When I choose text-decoration:none, I would like an underscore not to be imposed on the text. In my table of contents, a light background color indicates the live aspect of the links, and the imposed underscore degrades the page design. When I include a link in the body text of the book, I underscore it in the CSS.

I’m happy that small inline images and large images behind body text are displayed correctly. Thanks! Well done.

I’ve designed a few pages so that video behind text and audio will autoplay on page-turn. Please enable that. As a notice to the human reader, I’ve included a symbol at the end of the previous page that audio will begin on page-turn. I’ve also included a play-pause button at the top of the page with audio/video so the reader can stop the playback if desired. Instead of the default controls, I provide an inline play-pause button whenever audio and video are available. In a context like this, I think the concerns regarding misuse of autoplay are addressed.

When returning to a previous page, the amount of text displayed is sometimes different than it was when the page was initially viewed. It seems that it would be good if the layout of each page were frozen when first displayed. The reflowing of the text going forward is good, but, assuming there have been no changes to the text or layout, having the text reflow on paging back isn’t really necessary and could lead to confusion.

Please allow for the alpha channel of .png files. Currently, the transparent areas display as black.

When an image behind the text appears at the bottom of a page, it can be displayed cropped on the page and then uncropped on the next page. The test for page-break-inside:avoid should probably occur earlier to avoid displaying the cropped image.

Thanks for incorporating @font-face and allowing changing the color of portions of body text. I haven’t encountered that often with other eReaders. Some of my text I’ve reformatted with font-family:sans-serif, but it displays as serif like the surrounding text. I would like it to render as the device’s default sans-serif font.

Please enable transform:rotate(), filter:drop-shadow(), and window.navigator.vibrate().

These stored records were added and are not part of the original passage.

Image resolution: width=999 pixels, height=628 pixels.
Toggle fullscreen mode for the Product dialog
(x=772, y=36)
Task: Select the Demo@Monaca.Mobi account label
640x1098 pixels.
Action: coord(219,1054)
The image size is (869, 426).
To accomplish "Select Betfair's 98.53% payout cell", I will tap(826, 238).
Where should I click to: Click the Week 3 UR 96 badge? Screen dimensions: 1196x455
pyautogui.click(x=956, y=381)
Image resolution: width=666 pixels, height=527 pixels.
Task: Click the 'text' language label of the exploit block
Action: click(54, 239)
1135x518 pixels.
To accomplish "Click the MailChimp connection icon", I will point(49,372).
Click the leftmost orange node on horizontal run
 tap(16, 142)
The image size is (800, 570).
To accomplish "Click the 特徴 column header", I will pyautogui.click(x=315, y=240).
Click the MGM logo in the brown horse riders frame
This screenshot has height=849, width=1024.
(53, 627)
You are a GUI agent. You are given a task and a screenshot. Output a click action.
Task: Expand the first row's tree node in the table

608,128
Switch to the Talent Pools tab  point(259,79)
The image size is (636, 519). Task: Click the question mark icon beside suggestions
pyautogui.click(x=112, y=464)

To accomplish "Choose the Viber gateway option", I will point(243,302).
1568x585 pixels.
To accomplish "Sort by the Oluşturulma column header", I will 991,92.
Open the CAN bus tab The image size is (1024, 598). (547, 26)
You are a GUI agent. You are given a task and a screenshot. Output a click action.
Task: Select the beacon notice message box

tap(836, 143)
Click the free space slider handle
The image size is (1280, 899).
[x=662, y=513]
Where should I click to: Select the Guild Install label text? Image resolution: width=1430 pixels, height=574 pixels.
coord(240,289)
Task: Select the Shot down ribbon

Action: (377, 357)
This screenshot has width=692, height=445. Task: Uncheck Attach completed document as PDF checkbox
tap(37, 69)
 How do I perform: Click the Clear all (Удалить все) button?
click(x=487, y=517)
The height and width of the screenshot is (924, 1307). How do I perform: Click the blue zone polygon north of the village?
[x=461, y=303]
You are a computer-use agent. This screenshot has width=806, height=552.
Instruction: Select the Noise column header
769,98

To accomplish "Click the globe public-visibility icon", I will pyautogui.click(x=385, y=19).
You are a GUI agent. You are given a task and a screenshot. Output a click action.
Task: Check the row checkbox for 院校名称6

Please enable changing the background color of the body tag and disabling the selection of background color by the human reader. This change from the norm is probably the one that is the most important in educating the reader that the multimedia novel is a different platform and the reader is asked to relinquish some control over its display. When used judiciously, background color can significantly enhance the reader’s experience.

I positioned a video behind the body text with margin-top:-5em, and the result is that five lines of text overlap the text above it. An odd glitch occurs in the same chapter. The last two paragraphs are displayed about 20 paragraphs early, overlapping part of the text where they appear, and the chapter ends without those paragraphs. In the xhtml, those two paragraphs are preceded by an audio file and a JavaScript script controlling the playback of that audio file. Two other scripts appear earlier in the file and the text renders correctly, except for the first overlapping text. In total, the file includes a background-color change in the body tag, two images behind the text, scripts for two audio files, and a script for a video file behind the text.

Some of the subsequent chapters exhibit similar misplaced paragraphs and incorrectly positioned .jpg images.

In the Conversion Log, the message “Please remove the audio/video tags and ingest the source” appears frequently. I don’t know what is meant by ingesting the source. The audio files are stored in an Audio folder and referenced with ../Audio/someaudiofile.mp3. The video files are referenced in the Video folder similarly.

Including an image within paragraph tags is useful for vertically positioning a floated image, but it inherits the paragraph’s margins. Please support negative margin values with the CSS float property.

I appreciate very much your interest in feedback from users of Kindle Previewer.